Neil Cowley Trio: Live At Montreux 2012 fares better with 15 tracks with a string ensemble and material I had really never heard before, but it is a fine, solid, 105 minutes show that Jazz fans will especially love and is not badly recorded, though not up to the fidelity I usually get from the genre.  The musicians can certainly play, but the show as a whole did not always stick with me.


On the other hand, the band has energy and chemistry, which I cannot say about most bands of any kind these days and the show is never boring as a result.  Still, unless you really like Jazz and this kind of jazz, you might have the mixed response I did.  I would like to hear more from them though and this is a decent introduction to them.


A paper pullout with illustrations and text is the only extra.


Pip Piper’s Last Shop Standing (2013) is an hour-long look at independent record stores and how they started as a big part of music in the 1950s to the 1980s before the major record labels went too corporate, bet their whole future on the now-old CD format and then watched downloading really shake up the industry for good.  Though this is a sad, even ugly story (especially ironic when once-music based chains like Borders, Tower records and Virgin Megastore did not survive) about good people being trashed for technology and a quick buck.


However, the twist here is that this documentary focuses strictly on indie stores in the U.K. and is loaded with great interviews with dozens of store owners all over the place.  There are also former executives, musicians and other experts weighing in as we see how these stores were key to music becoming so important and big in the first place, how the industry tried to forget its past in the process of going CD and catering to the lowest common denominator and how they could not kill vinyl in the long run.

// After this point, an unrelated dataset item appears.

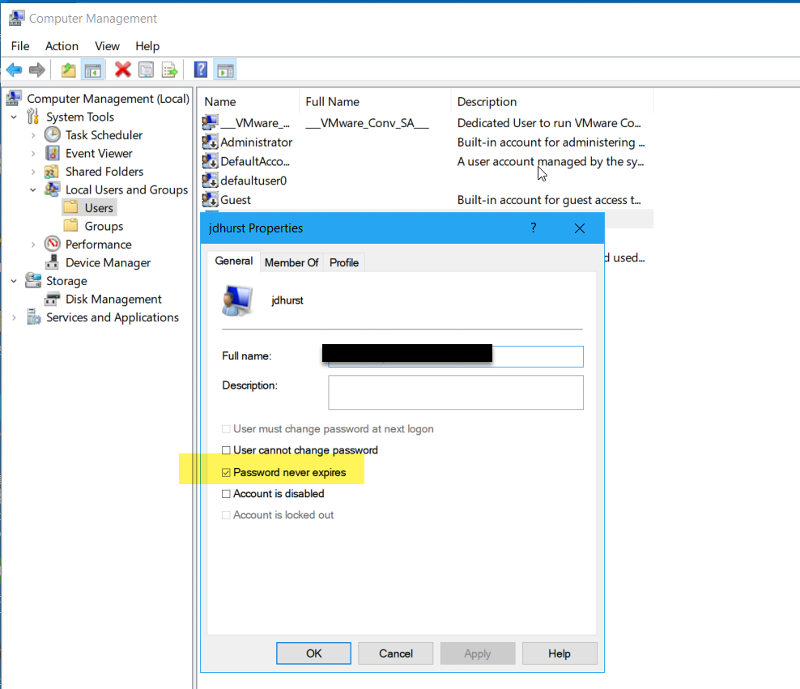Viewport: 800px width, 689px height.
Task: Collapse Local Users and Groups node
Action: pos(31,189)
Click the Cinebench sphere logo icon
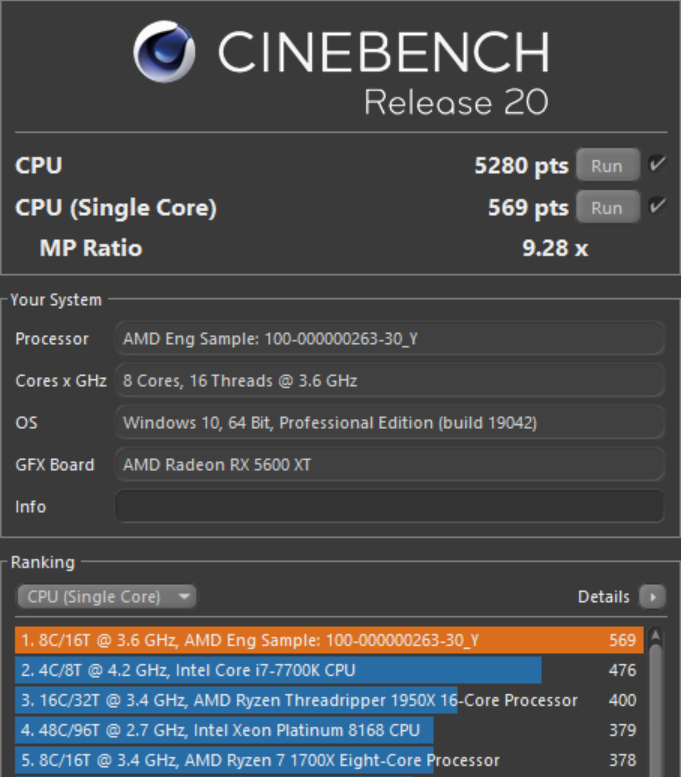The width and height of the screenshot is (681, 777). (165, 53)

I would love to see a U.S. or even Australian version of this and wish it were longer, but this is a key documentary for all serious music fans and lovers (based on the book by Graham Jones, which I want to read now) and is one of the most important music video releases we will see all year.


Extras are a big plus and include extended interviews with six of the main subjects, an Original Theatrical Trailer, Rebirth (continued) and fun Shop Talk clip.



Finally we have Alanis Morrisette: Live At Montreux 2012 but like a George Michael concert on Blu-ray I was unhappy with a few years ago, she is only so live when she keeps expecting the audience to sing the lyrics to more than a few of her songs throughout the 20-track, 98 minutes show where her singing is not always 100% (the occasional whining is not singing, nor is not completing lyric lines) as she walks almost non-stop from one side of the stage to the other for almost the entire show!


She still has the voice and when she does sing, she sounds good, but this is a very inconsistent show and despite the audience trying to join in, it is not a great show and I was disappointed.  To imagine she was being touted as the biggest female vocalist since Whitney Houston then songs like Thank U sunk her, what a shame.  We also get Ironic, You Learn, Hand In My Pocket and of course, You Oughta Know.  She ought to know this should have been better.

A paper pullout with illustrations and text is the only extra.



The 1080p 1.78 X 1 digital High Definition image transfer on Anka should have been the visual champ here, but it is too dark too often and lighting can be mixed, so the 1080i 1.78 X 1 digital High Definition images on the two Montreux Blu-rays can more than compete despite their softness and detail issues.  All have some motion blur.  The anamorphically enhanced 1.78 X 1 image on Standing does not look bad, but cannot compete with the concerts.  Still, I liked the editing and the way it was shot, so maybe a Blu-ray should get issued.


The DTS-HD MA (Master Audio) 5.1 lossless mixes on the three Blu-rays are warm and save Trio, have great solid, consistent soundfields.  All are well recorded, but I give the Anka and Alanis Blus the edge.  They also all have PCM 2.0 Stereo alternate tracks that are not bad, but Alanis has slightly better PCM 96/24.  The lossy Dolby Digital Surround 2.0 mix on Standing is interview, talk and dialogue based, so it is only going to be so active, but it has more bass throughout than it needed and can be louder than it should be as a result.